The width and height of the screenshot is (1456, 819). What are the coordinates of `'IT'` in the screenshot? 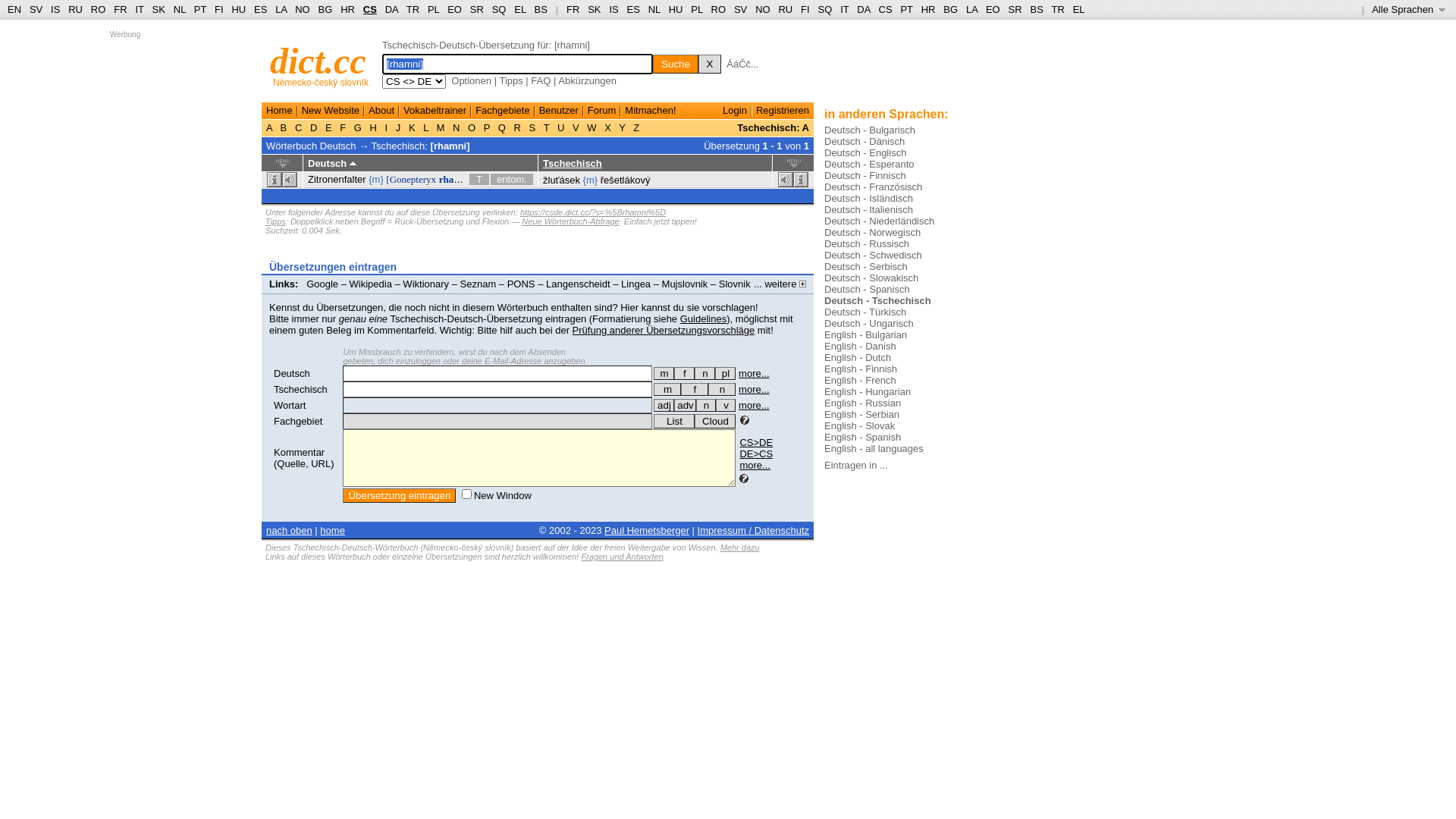 It's located at (139, 9).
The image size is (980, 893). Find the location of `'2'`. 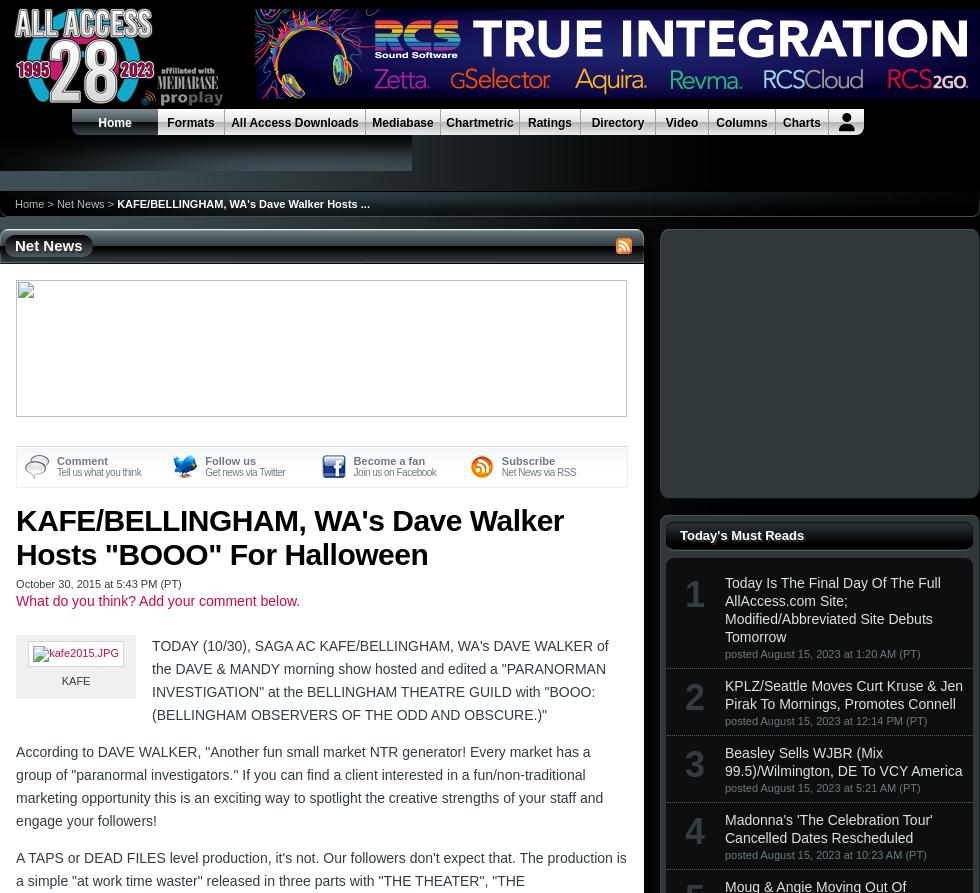

'2' is located at coordinates (694, 697).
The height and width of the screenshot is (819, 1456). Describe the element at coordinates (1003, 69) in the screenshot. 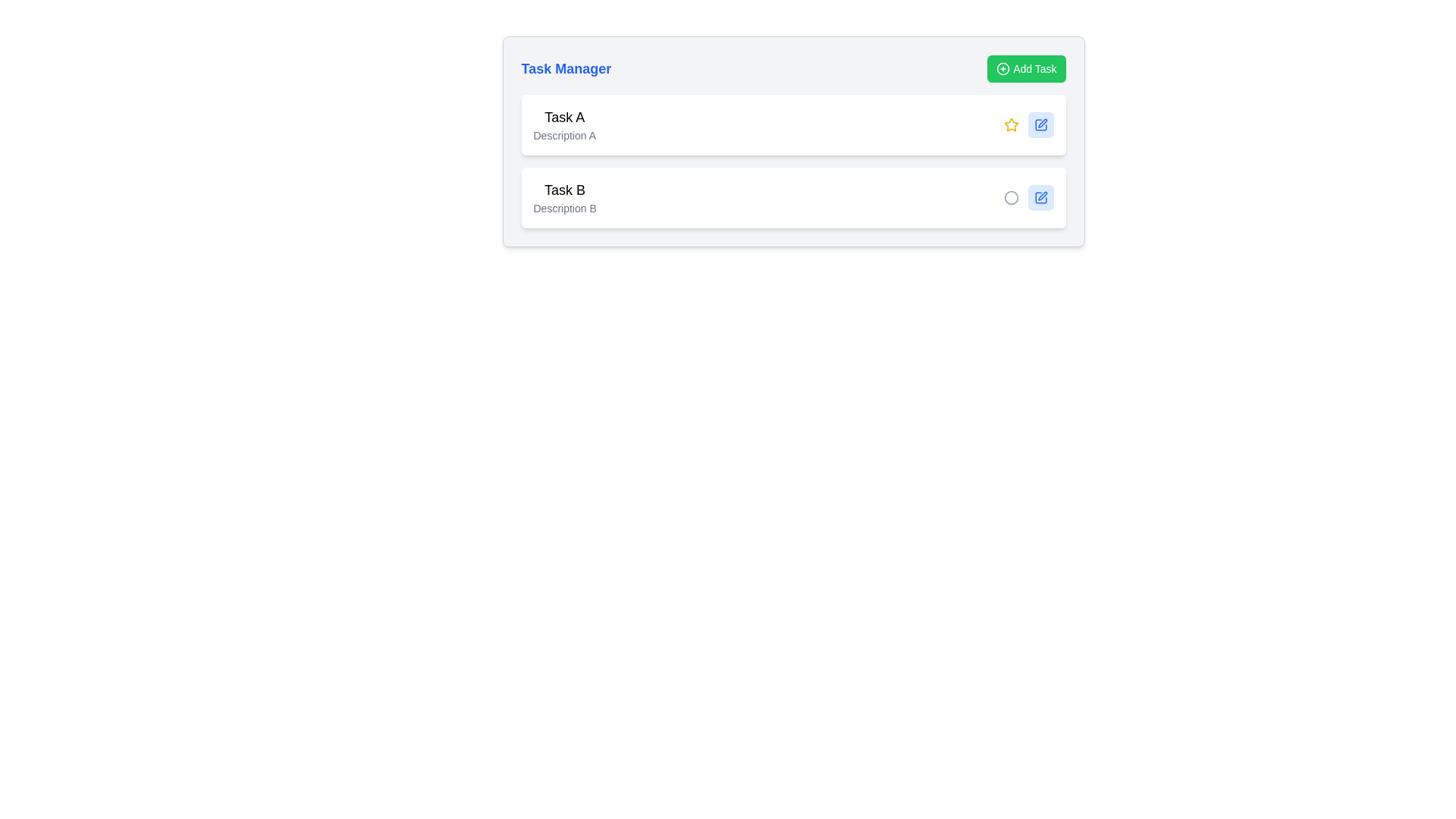

I see `the circular icon outlined with a stroke, located next to the top-right corner of the 'Add Task' button area` at that location.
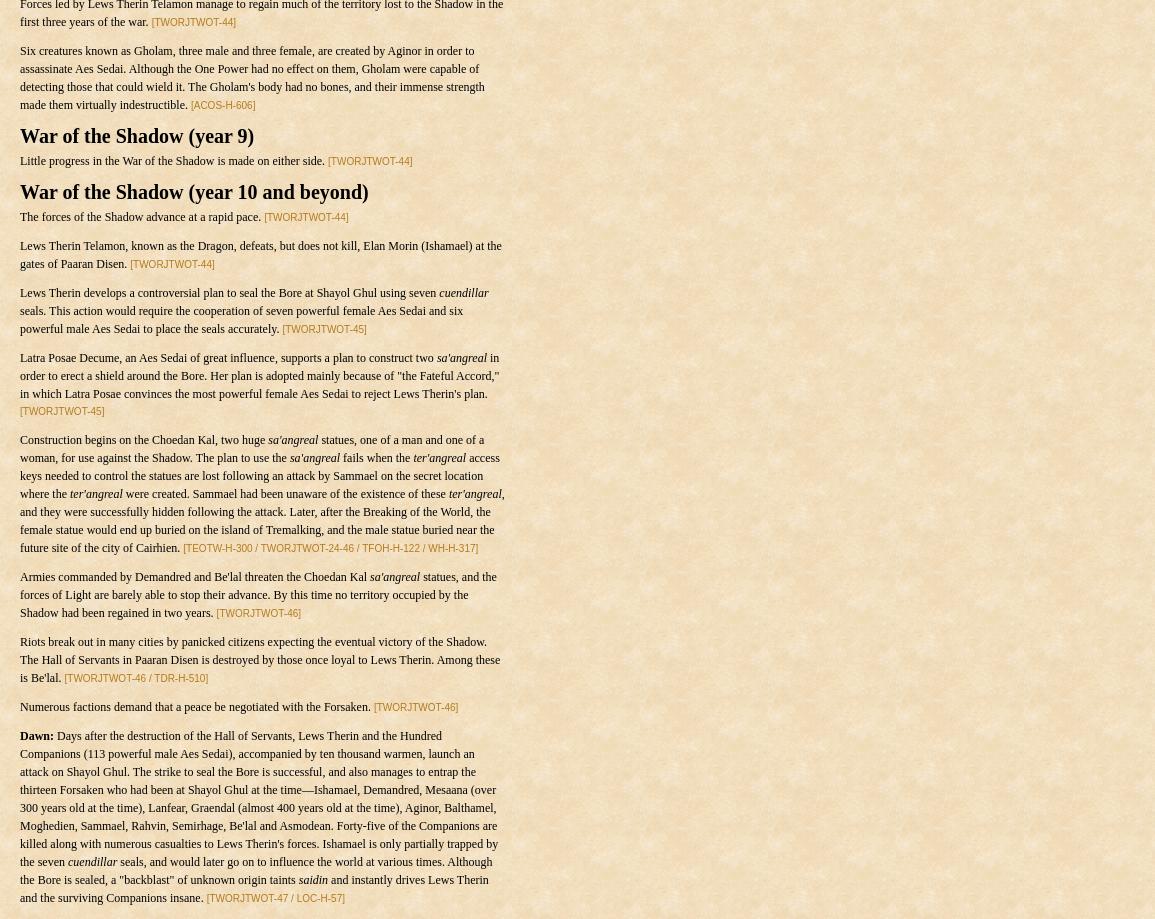 This screenshot has width=1155, height=919. Describe the element at coordinates (226, 357) in the screenshot. I see `'Latra Posae Decume, an Aes Sedai of great influence, supports a plan to construct two'` at that location.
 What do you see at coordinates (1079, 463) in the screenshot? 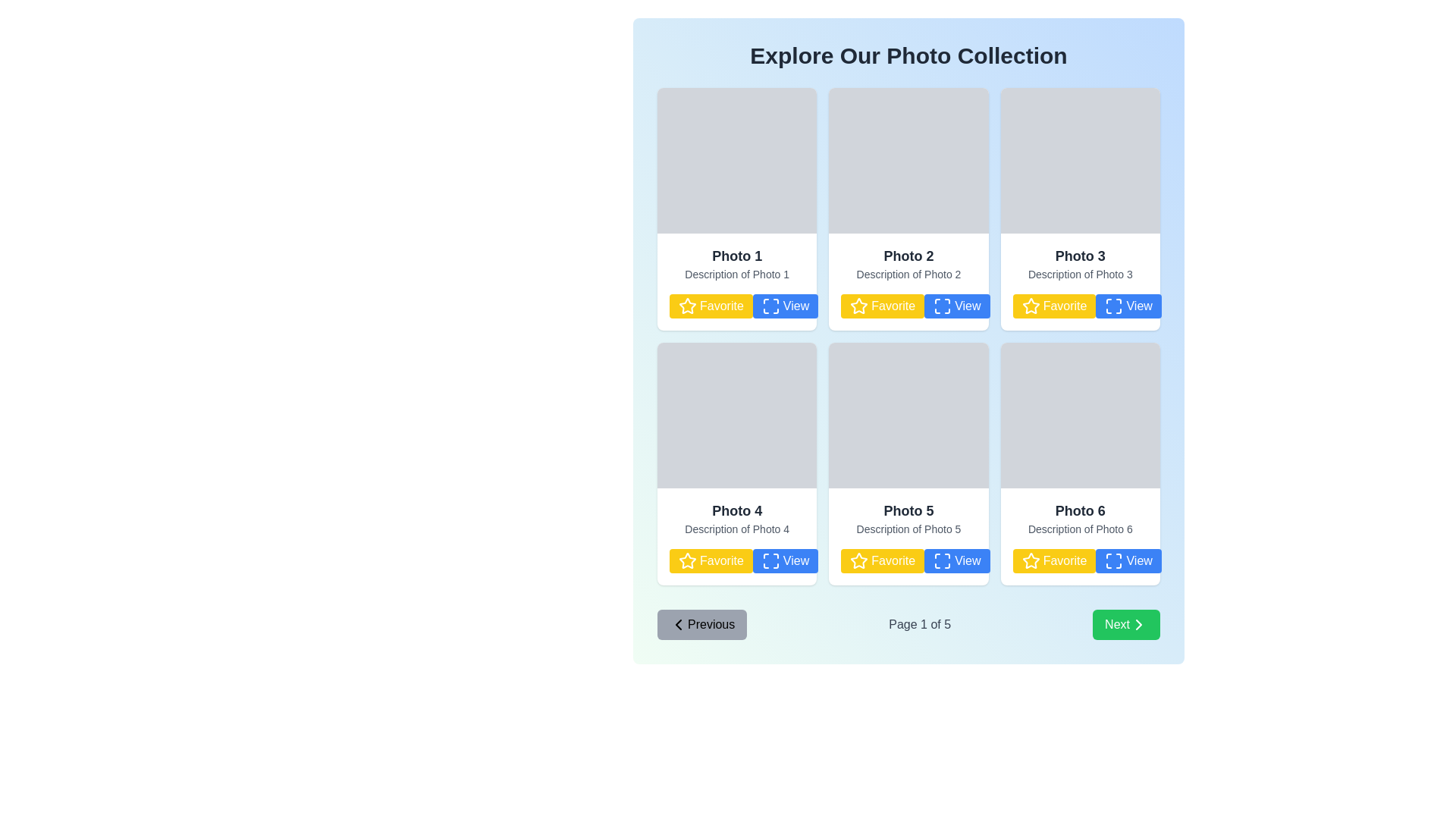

+++++

Give everything from the line containing "The height and" down to the end of the items as a numbered list, skipping blank lines and leaving out the pictures.

1. The height and width of the screenshot is (819, 1456). Describe the element at coordinates (1003, 69) in the screenshot. 
2. I see `the circular icon outlined with a stroke, located next to the top-right corner of the 'Add Task' button area` at that location.
3.  This screenshot has width=1155, height=919. Describe the element at coordinates (226, 357) in the screenshot. I see `'Latra Posae Decume, an Aes Sedai of great influence, supports a plan to construct two'` at that location.
4.  What do you see at coordinates (1079, 463) in the screenshot? 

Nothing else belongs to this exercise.